» **The data**:
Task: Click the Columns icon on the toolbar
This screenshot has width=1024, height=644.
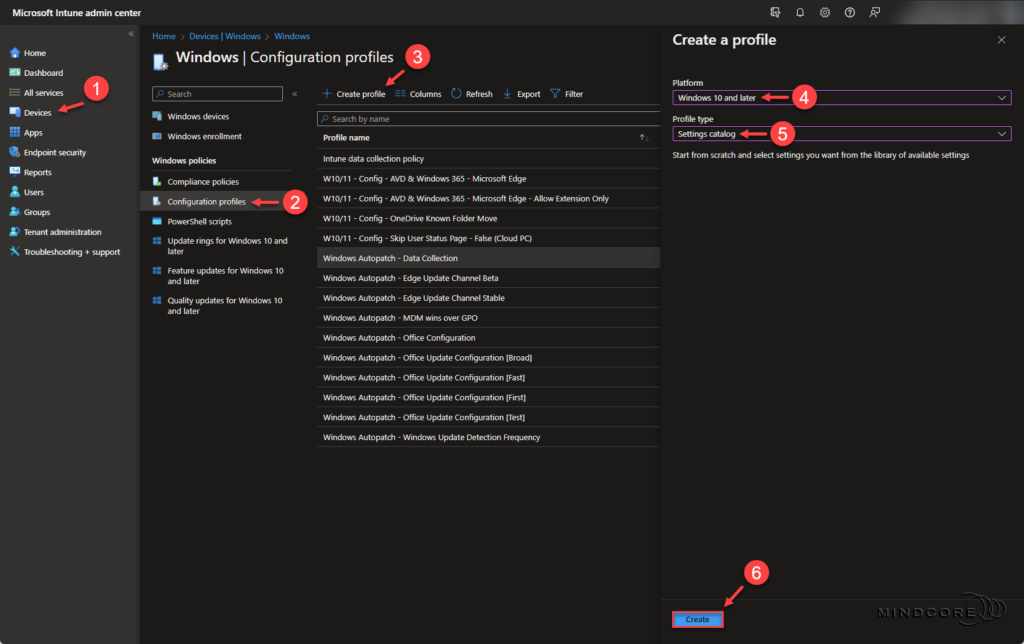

--

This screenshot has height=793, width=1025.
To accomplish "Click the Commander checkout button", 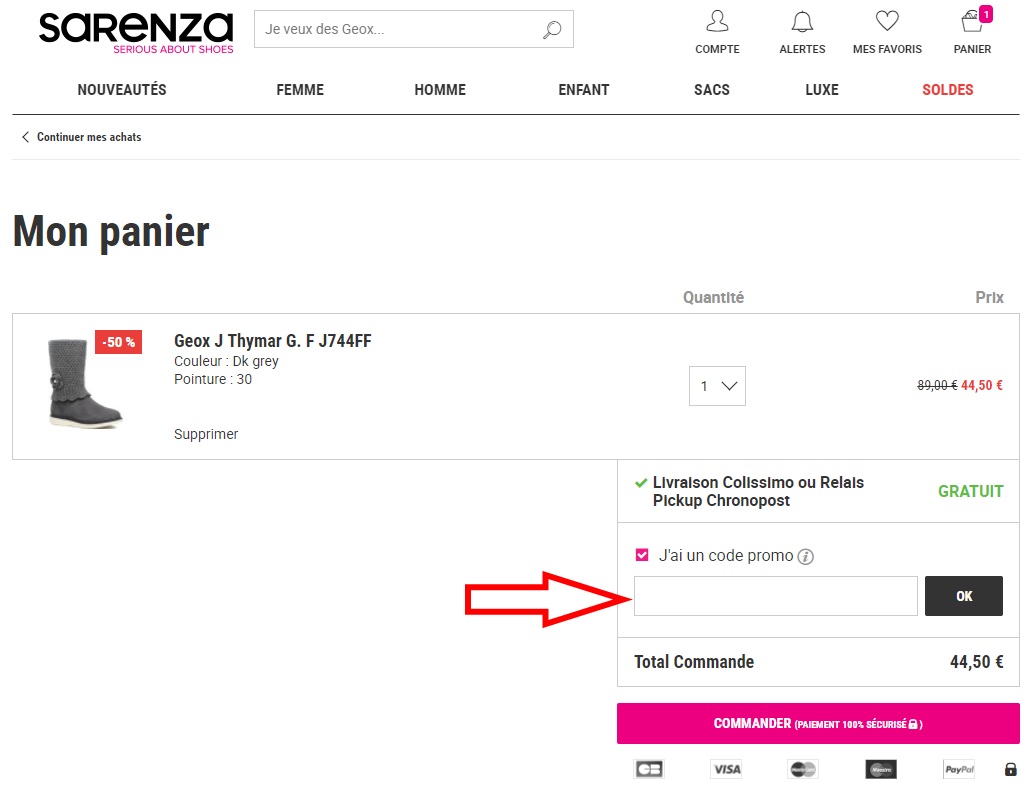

* * *

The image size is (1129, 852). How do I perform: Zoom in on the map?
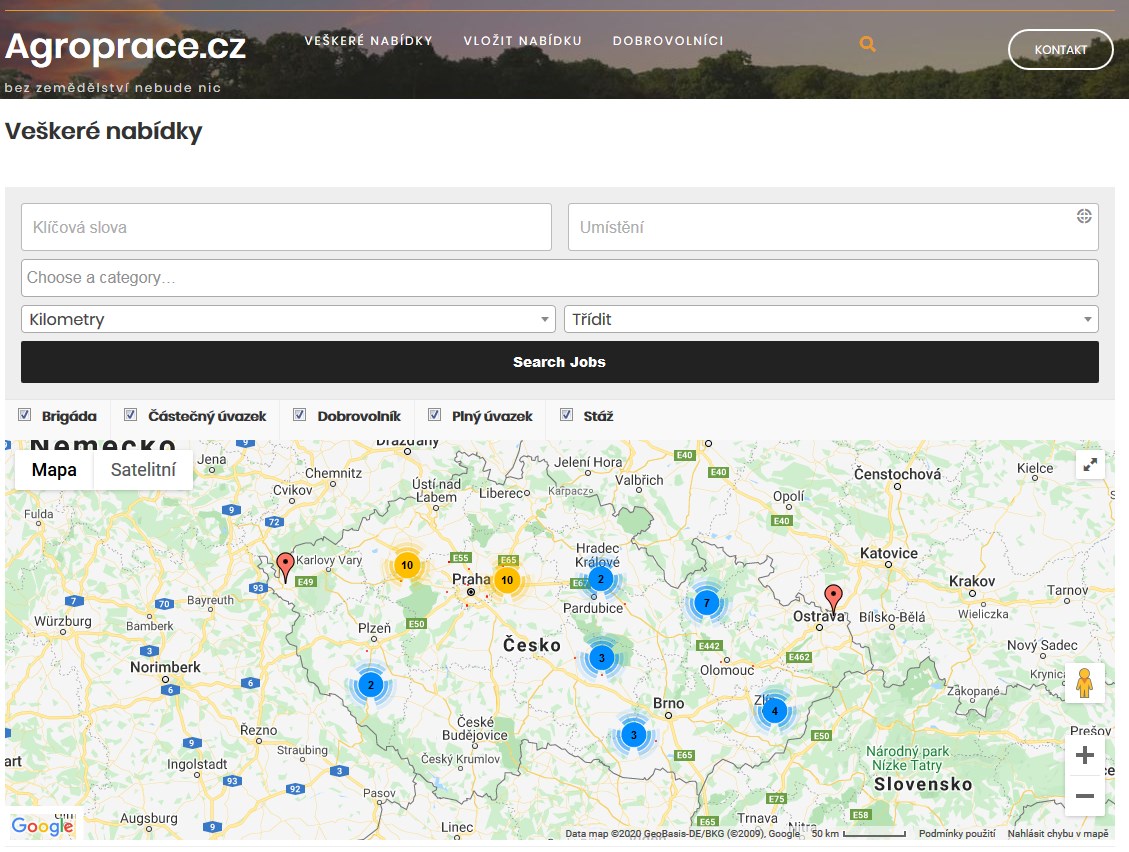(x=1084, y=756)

» **Problem details**:
Your task is to find every line above containing the word "width" and copy it.

» **Task result**:
This screenshot has width=1024, height=644.
This screenshot has height=793, width=1025.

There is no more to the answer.